Plutarch writes in his memoirs that during the Battle of Issus, Alexander the Great was wounded with a sword in the thigh, near Marakanda – with an arrow in the shin, under Gaza – with a dart in the shoulder. An arrow wound to the chest during the Indian company was life-threatening. A lung was damaged. In Hyrcania, Alexander suffered a powerful blow to the back of his head with a stone and nearly lost his sight.
He believed that the best way to maintain control over defeated enemies was to create cultural unity between peoples.

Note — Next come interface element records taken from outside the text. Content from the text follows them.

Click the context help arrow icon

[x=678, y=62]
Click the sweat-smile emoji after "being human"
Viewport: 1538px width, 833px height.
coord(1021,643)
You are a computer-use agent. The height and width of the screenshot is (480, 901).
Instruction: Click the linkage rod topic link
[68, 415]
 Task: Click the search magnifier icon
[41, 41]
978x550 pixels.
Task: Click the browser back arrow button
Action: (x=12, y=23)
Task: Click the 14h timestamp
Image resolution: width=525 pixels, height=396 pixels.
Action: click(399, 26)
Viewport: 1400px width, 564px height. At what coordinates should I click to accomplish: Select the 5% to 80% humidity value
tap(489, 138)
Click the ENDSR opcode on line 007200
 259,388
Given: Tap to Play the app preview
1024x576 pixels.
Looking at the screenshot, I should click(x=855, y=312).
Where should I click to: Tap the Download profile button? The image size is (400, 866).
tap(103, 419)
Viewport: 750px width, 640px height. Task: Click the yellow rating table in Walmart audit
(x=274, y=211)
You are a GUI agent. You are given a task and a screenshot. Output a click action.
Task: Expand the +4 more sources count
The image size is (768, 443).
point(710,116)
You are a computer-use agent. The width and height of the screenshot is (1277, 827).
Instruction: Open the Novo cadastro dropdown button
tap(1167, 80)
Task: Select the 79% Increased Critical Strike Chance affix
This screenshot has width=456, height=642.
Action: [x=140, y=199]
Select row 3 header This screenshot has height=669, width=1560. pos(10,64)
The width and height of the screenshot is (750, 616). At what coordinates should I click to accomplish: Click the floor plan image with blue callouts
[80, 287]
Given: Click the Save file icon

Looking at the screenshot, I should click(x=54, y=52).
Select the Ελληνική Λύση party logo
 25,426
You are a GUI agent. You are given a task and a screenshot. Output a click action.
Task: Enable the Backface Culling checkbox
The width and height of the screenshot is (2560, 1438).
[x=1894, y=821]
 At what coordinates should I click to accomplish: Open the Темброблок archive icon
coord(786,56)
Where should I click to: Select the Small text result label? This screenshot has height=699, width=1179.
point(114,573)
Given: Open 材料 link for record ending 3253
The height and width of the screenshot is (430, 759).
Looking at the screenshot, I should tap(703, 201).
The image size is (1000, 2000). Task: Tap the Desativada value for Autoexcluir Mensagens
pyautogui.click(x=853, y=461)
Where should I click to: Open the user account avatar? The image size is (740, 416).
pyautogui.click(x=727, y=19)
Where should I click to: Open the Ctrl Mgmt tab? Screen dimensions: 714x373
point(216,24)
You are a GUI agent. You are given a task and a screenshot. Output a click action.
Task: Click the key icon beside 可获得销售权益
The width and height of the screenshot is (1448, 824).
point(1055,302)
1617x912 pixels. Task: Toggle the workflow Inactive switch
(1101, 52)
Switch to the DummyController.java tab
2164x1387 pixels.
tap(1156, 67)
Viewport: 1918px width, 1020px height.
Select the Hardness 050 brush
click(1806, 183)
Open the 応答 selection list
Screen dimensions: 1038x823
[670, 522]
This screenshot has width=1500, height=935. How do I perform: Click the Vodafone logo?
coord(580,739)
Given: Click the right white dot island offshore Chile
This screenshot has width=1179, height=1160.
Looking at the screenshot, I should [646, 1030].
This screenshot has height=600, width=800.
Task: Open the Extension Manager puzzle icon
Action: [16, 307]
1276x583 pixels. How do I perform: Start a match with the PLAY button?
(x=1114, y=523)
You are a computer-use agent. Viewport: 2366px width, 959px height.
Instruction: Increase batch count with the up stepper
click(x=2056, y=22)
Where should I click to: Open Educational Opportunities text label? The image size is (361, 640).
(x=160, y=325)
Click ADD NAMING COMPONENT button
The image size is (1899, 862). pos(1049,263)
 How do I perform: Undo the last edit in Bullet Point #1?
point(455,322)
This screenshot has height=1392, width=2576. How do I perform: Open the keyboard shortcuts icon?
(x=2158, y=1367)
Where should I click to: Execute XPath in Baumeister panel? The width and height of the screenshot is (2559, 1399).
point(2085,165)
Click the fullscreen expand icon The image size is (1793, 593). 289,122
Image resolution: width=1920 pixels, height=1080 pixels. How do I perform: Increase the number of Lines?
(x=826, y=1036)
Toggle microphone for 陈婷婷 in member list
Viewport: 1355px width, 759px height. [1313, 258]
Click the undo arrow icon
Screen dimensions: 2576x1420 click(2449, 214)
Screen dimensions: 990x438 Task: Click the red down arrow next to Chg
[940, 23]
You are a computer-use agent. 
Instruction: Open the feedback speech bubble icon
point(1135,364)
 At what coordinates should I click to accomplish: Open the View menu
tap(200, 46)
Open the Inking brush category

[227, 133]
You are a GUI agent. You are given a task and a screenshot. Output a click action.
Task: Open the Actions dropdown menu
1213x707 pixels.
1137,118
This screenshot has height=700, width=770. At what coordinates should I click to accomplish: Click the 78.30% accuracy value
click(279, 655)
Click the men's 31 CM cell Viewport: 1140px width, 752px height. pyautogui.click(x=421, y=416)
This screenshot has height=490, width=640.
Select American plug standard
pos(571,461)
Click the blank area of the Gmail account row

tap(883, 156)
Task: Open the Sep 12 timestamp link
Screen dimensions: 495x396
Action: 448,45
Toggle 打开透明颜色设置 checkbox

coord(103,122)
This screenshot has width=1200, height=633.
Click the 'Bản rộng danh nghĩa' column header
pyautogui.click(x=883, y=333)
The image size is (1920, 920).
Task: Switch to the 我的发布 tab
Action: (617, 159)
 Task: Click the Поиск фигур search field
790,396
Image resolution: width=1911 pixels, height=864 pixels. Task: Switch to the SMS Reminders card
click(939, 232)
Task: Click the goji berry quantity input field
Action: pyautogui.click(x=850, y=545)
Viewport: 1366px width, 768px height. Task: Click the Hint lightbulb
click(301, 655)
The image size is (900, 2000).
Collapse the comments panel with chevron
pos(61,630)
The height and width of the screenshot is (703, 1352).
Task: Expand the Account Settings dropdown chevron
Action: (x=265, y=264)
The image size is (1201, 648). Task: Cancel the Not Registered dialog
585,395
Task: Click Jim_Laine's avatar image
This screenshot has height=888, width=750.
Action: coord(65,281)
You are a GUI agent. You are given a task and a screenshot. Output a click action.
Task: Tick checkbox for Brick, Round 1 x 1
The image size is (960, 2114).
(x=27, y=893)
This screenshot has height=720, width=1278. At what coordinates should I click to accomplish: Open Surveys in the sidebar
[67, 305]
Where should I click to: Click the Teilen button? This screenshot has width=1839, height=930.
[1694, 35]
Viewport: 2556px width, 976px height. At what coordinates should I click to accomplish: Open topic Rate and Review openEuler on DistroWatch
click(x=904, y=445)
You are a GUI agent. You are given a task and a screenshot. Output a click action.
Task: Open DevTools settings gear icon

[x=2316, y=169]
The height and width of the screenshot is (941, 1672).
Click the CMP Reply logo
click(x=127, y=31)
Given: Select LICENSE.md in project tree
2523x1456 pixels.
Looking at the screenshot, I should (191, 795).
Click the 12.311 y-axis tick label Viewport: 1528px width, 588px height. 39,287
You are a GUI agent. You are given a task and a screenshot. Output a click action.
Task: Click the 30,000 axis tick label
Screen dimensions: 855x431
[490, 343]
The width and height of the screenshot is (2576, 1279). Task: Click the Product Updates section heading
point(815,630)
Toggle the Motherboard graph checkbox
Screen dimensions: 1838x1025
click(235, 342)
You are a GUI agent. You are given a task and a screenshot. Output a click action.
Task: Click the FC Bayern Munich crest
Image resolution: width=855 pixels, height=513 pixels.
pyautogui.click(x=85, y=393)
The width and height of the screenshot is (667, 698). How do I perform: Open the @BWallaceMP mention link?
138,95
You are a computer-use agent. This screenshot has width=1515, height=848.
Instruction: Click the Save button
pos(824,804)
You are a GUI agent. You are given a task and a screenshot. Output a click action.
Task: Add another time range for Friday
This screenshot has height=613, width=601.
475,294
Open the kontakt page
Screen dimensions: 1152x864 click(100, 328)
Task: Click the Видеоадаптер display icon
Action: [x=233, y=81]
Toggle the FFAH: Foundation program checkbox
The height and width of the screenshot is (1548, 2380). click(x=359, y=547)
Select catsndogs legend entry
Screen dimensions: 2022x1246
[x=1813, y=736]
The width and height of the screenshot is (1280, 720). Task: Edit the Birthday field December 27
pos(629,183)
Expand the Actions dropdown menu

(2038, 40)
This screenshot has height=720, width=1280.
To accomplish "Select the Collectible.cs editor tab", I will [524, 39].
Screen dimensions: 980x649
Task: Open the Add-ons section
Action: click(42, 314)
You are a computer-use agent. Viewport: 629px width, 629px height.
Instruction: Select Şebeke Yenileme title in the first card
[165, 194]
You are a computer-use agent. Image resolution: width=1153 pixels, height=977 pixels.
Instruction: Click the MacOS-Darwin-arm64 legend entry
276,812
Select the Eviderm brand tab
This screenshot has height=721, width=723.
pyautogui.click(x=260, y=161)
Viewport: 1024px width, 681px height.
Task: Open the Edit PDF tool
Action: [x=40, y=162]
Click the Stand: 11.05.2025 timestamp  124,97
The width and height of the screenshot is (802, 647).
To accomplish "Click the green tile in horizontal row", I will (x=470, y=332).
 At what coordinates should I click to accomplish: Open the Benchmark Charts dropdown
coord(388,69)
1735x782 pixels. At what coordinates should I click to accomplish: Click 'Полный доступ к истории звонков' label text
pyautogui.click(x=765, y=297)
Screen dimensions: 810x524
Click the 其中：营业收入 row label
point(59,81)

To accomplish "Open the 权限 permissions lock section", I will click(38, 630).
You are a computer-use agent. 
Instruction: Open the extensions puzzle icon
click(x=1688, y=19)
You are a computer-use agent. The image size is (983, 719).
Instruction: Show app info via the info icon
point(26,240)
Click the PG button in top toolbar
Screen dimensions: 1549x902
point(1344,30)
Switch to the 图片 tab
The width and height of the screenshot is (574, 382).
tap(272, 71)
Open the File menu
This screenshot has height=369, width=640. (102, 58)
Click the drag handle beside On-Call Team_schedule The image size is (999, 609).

So, for example, it is known that, having conquered Persia, the king arranged a mass wedding, where he married two Persian princesses, and his generals married noble Eastern ladies. Alexander wore a Persian tunic and diadem, and also proclaimed himself king of Asia.
After the spectacular capture of the Sogdian Rock in 327 BC, 28-year-old Alexander examined his captives and saw Roxana, a young girl, the daughter of a Bactrian nobleman. He fell in love with her at first sight. Roxana became the only girl who gave birth to Alexander’s son, Alexander IV. The son was born a few months after the death of his father.
The cause of Alexander’s death has not been reliably established. According to one version, he was poisoned. Other historians cite malaria, pneumonia, leukemia and West Nile fever as the causes of death. Theories have been put forward about cancer or leishmaniasis.
British toxicologists put forward a version of an overdose of hellebore or white hellebore (in ancient times they were used as medicinal products).
It is only known for certain that the great commander died after a strong 10 days of fever at the age of 32.
Alexander the Great, Genghis Khan, Julius Caesar, Adolf Hitler, Napoleon Bonaparte and Benito Mussolini have one more thing in common, besides the fact that they were generals. All of them suffered from ailurophobia – an obsessive fear of cats.
From Egypt to Turkey, Alexander left his mark throughout the Greek Empire. By the end of his reign, he named a total of 70 cities after himself.
That’s all, dear readers. Thank you for paying attention to our Internet resource.